JobIntel Backend is a robust, scalable RESTful API built with Flask that powers job-resume matching and advanced skill extraction. It leverages NLP techniques such as TF-IDF vectorization, sentence embeddings (via Sentence Transformers), and spaCy/NLTK-based skill extraction to semantically analyze resumes and job descriptions for effective talent-job alignment.
- TF-IDF Based Resume-to-Job Matching
- Semantic Matching with Sentence Embeddings
- Multi-Method Skill Extraction
- Regex-based
- spaCy-based NLP
- Semantic similarity-based
- Skill categorization into predefined domains (e.g., Programming, Cloud, Web Dev, etc.)
- Memory-aware model loading for efficient operation on low-resource machines
- Backend: Flask, Flask-CORS
- NLP Libraries: spaCy, NLTK, Sentence Transformers
- ML: scikit-learn, TF-IDF, Cosine Similarity
- Data: JSON-based Job Dataset
- Utilities:
psutil
,re
,gc
,pandas
,numpy
.
├── app/ # Core Flask app directory
│ ├── job_matcher.py # JobMatcher class (TF-IDF + Semantic)

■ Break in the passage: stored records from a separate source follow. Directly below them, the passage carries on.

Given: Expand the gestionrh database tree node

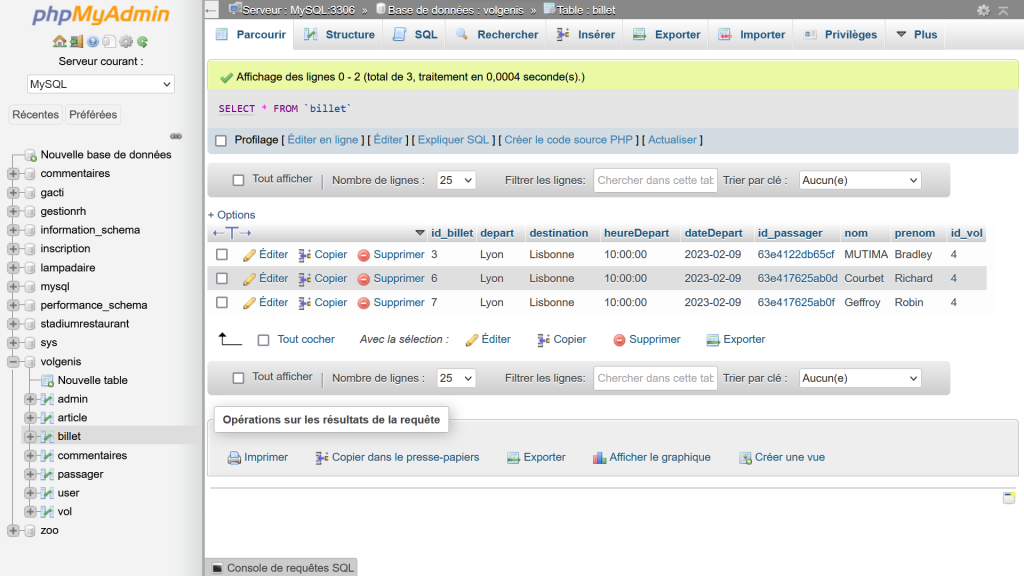Looking at the screenshot, I should (x=13, y=211).
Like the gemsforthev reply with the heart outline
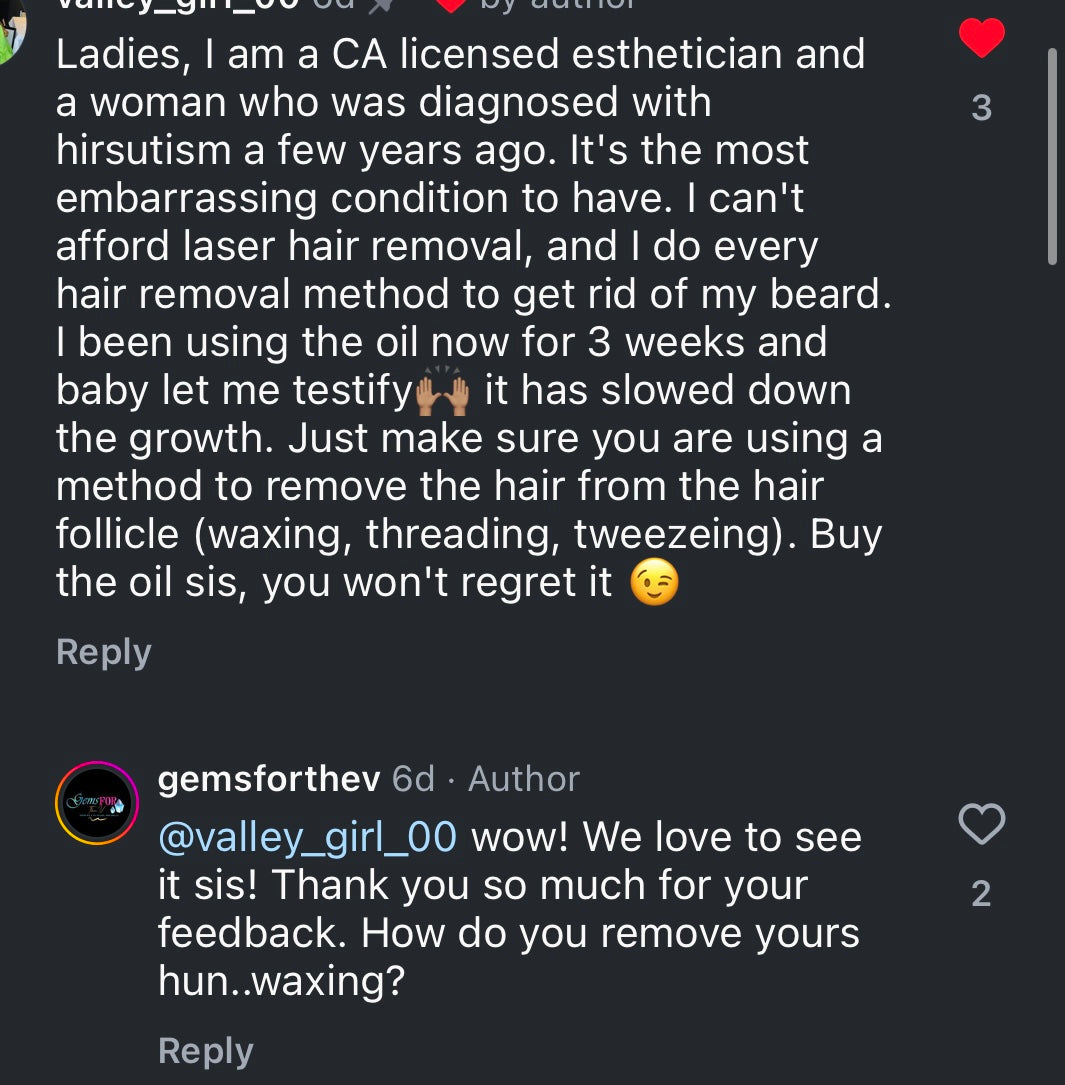The image size is (1065, 1085). click(x=981, y=824)
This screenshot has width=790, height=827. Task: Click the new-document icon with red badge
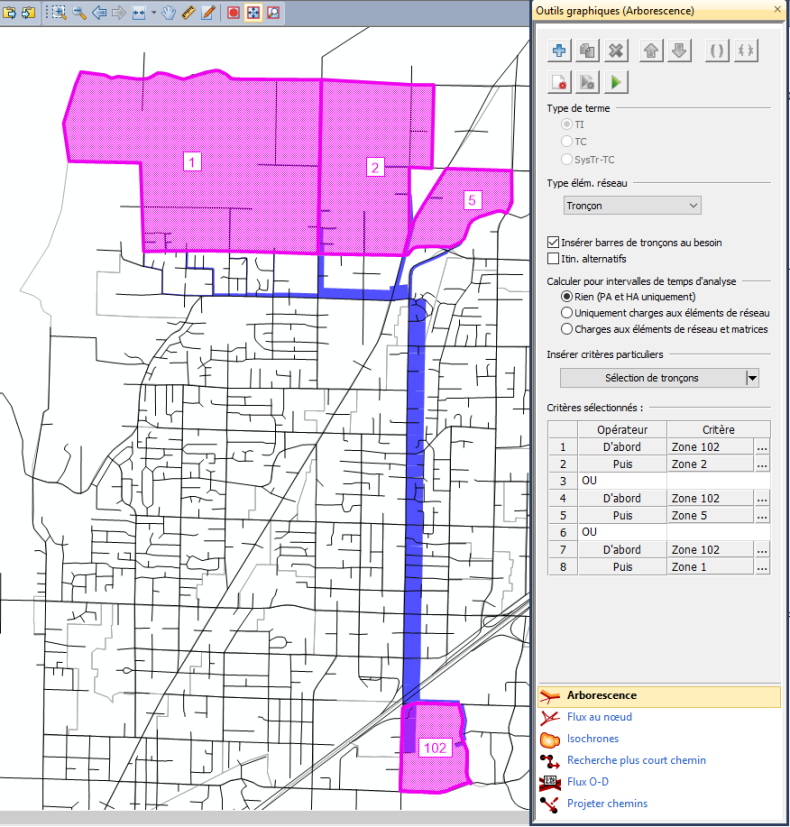click(x=560, y=83)
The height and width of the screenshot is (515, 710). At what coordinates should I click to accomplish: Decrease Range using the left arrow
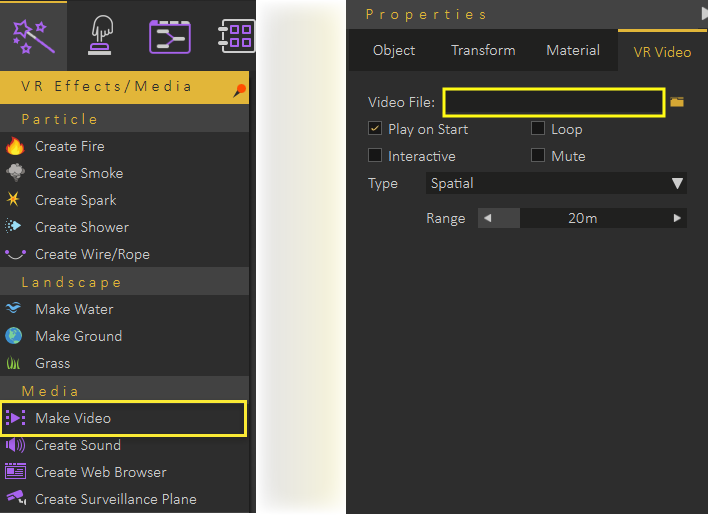coord(487,218)
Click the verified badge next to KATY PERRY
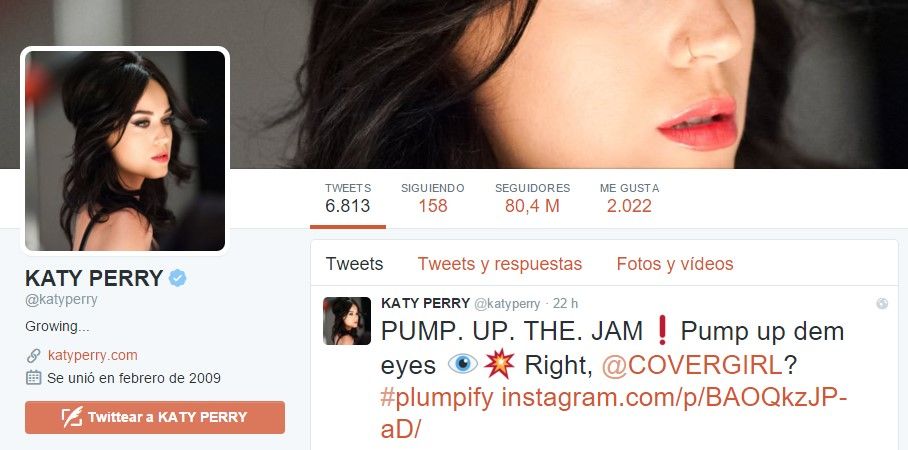The image size is (908, 450). coord(177,279)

│ ├── skill_extractor.py # SkillExtractor class
│ └── routes.py # API routes (if applicable)
├── data/
│ └── jobs_descriptions.json # Job dataset
├── main.py # Entry point for the Flask app
├── requirements.txt # Dependency list
└── README.md # This file
git clone https://github.com/yourusername/jobintel-backend.git
cd jobintel-backend
python -m venv venv
source venv/bin/activate # For Windows: venv\Scripts\activate
pip install -r requirements.txt
If spaCy throws a model loading error, download the model manually:
python -m spacy download en_core_web_sm
python main.py
Base URL:
http://localhost:5000/
Endpoint | Method | Description |
---|---|---|
/match |
POST | Match resume text to jobs (TF-IDF/Semantic) |
/extract-skills |
POST | Extract and categorize skills from resume text |
/health |
GET | Health check for backend status |
{
"resume_text": "Skilled in Python, Django, and REST APIs...",
"method": "tfidf" // or "semantic"
}
{
"text": "Experienced in AWS, Docker, and Kubernetes."
}
[
{
"job_id": "101",
"title": "Machine Learning Engineer",
"score": 0.8723,
"description": "Looking for an ML engineer with Python and TensorFlow..."
}
]
{
"all_skills": ["aws", "docker", "kubernetes"],
"categorized_skills": {
"cloud_devops": ["aws", "docker", "kubernetes"],
"programming": []
},
"skill_count": 3,
"extraction_methods": {
"regex": 3,
"spacy": 2,
"semantic": 1
}
}
File: data/jobs_descriptions.json
[
{
"id": "101",
"title": "Data Scientist",
"description": "We are looking for a data scientist skilled in Python, Pandas..."
}
]
- Uses conditional model loading (spaCy/SentenceTransformer) based on available RAM
- TF-IDF vectorization is memory-optimized using
max_features=500
- Garbage collection (
gc
) is manually triggered for memory cleanup
To run in production:
gunicorn main:app --bind 0.0.0.0:5000 --workers 4
This project is licensed under the MIT License. See the LICENSE file for details.